I need the lines below from the one with "Tick the BL partition checkbox" down to the one with "This screenshot has width=1024, height=522." reproduced exactly, both ends included, and nothing else.

Data Start Marker

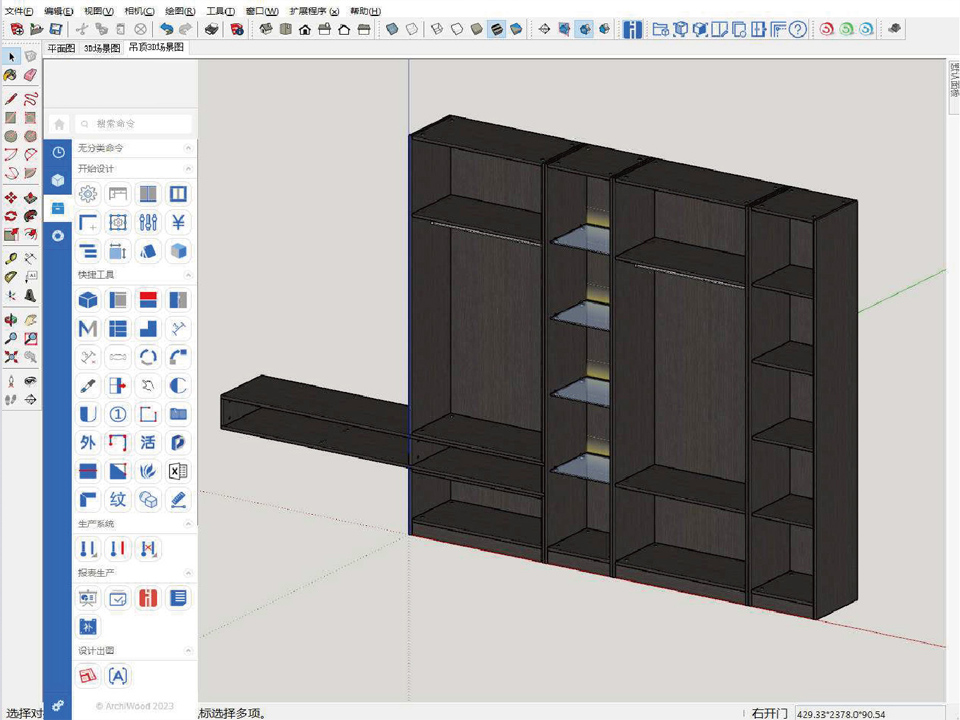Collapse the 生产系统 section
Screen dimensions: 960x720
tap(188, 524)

Data End Marker
Data Start Marker

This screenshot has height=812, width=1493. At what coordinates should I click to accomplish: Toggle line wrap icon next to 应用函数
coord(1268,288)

Data End Marker
Data Start Marker

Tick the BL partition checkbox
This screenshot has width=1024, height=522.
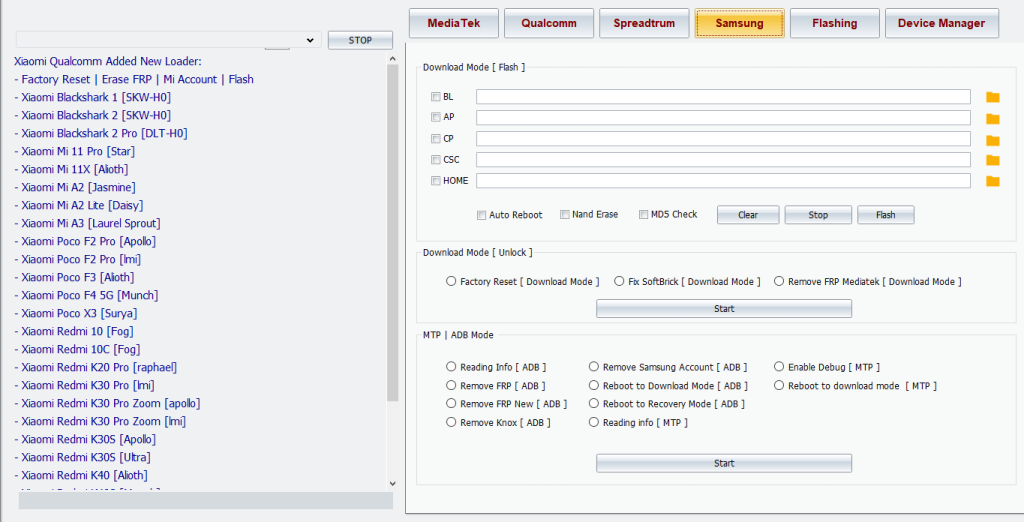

Data End Marker

## Completed exercise
Tick the BL partition checkbox
This screenshot has width=1024, height=522.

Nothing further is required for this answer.